§ Quoted passage
* * * * * * *
Entrepreneurship took centre stage when Atlantic Canadian university educators gathered for their annual summit in January.
The speakers at the Atlantic Leaders’ Summit, organized by the Atlantic Association of Universities, were discussing trends in university education, but repeatedly the discussion honed in on ways to imbue students with entrepreneurial spirit and skills.
The speakers ranged from Dalhousie University Vice President of Research Martha Crago, to businessman, philanthropist and University of New Brunswick alumnus Gururaj Deshpande, to former head of the Privy Council Kevin Lynch. But there was a unity in their message: bring more entrepreneurial content into the curriculum of the region’s universities.
“Why don’t we make it a hallmark [of Atlantic Canadian universities] that everyone who comes here will have some entrepreneurial experience?” asked Crago.
No one would argue that the entrepreneurial experience is now the hallmark of four years at an Atlantic Canadian university. But what you could argue is that the region’s higher education institutions in the past couple of years have introduced a range of entrepreneurial programs. In fact we argue it strongly in our third Entrevestor Intelligence report, which we published today.
The report focuses on educational institutions, which are doing more than just teaching entrepreneurship. They’re launching business founders and startups that are exceeding the performance of other startups in the region. Entrevestor now follows about 300 startups in Atlantic Canada, and 115 of them have links to universities (They either grew out of university research or entrepreneurship courses, or have relied on university research or facilities to grow.)
Read our full Entrevestor Intelligence report
“There is a growing expectation among governments and political representatives about an increased role for universities in teaching and inspiring entrepreneurism among students,” Peter Halpin, Executive Director of the AAU, said in an interview. “Generating considerably more new business startups has become integral to regional and provincial economic development and talent retention strategies.”
St. Mary’s University Professor Dawn Jutla added: “Entrepreneurship education in Atlantic Canada is benefitting from its institutions’ years of experimentation in active learning techniques, which emphasize applied and professional learning experiences and the linking of theory and practice for its students.”
How hot is entrepreneurship right now? Consider that there are now lean methodology courses in at least four of the region’s universities. (Lean methodology is the process of assessing a business idea’s potential success before you spend money developing a product.) Two universities offered summer programs to support young businesses. Three years ago, there was no post-graduate program entrepreneurship in the region. As of the 2015-16 school year, there will be two—at Saint Mary’s and University of New Brunswick. And Atlantic Canada will likely soon be home to the country’s only program teaching international technology sales. That doesn’t even include all the extra-curricular activity that has popped up to teach kids to earn a buck by starting a business. Many of these developments fell into place simply because young people are more entrepreneurial than their parents or grandparents.
* * * * * * *
§ Short problem a
From the listing, copy out the part that opens with the line containing "The height and width of the screenshot is (131, 290)." and closes with the line containing "will (x=609, y=136).".

Pointing data rows
* * * * * * *
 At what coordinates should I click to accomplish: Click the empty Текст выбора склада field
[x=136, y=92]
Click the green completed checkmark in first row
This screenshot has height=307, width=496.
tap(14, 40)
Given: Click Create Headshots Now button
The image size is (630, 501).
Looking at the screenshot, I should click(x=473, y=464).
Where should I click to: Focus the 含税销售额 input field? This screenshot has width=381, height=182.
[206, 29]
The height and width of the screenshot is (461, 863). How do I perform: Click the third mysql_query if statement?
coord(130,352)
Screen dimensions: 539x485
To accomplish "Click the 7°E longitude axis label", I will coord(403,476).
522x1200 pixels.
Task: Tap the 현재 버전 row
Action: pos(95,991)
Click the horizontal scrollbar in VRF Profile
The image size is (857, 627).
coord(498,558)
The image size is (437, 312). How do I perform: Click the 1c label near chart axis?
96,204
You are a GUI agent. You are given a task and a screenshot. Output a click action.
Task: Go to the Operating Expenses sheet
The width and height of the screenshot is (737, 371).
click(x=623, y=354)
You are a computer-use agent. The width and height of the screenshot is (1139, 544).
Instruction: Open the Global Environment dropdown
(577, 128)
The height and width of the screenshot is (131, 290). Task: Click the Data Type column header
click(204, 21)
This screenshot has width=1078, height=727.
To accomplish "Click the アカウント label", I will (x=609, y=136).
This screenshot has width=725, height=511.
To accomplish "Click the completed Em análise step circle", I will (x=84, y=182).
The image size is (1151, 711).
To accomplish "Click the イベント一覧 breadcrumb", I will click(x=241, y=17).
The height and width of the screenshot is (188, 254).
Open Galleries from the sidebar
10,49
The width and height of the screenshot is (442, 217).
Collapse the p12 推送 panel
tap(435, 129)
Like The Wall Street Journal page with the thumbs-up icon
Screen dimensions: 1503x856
* * * * * * *
§ Short problem b
According to the article on entrepreneurship at Atlantic Canadian universities, how many of the startups Entrevestor follows have links to universities?

§ Full output a
The height and width of the screenshot is (131, 290). Task: Click the Data Type column header
click(204, 21)
This screenshot has width=1078, height=727.
To accomplish "Click the アカウント label", I will (x=609, y=136).

§ Full output b
115 of the about 300 startups it follows in Atlantic Canada.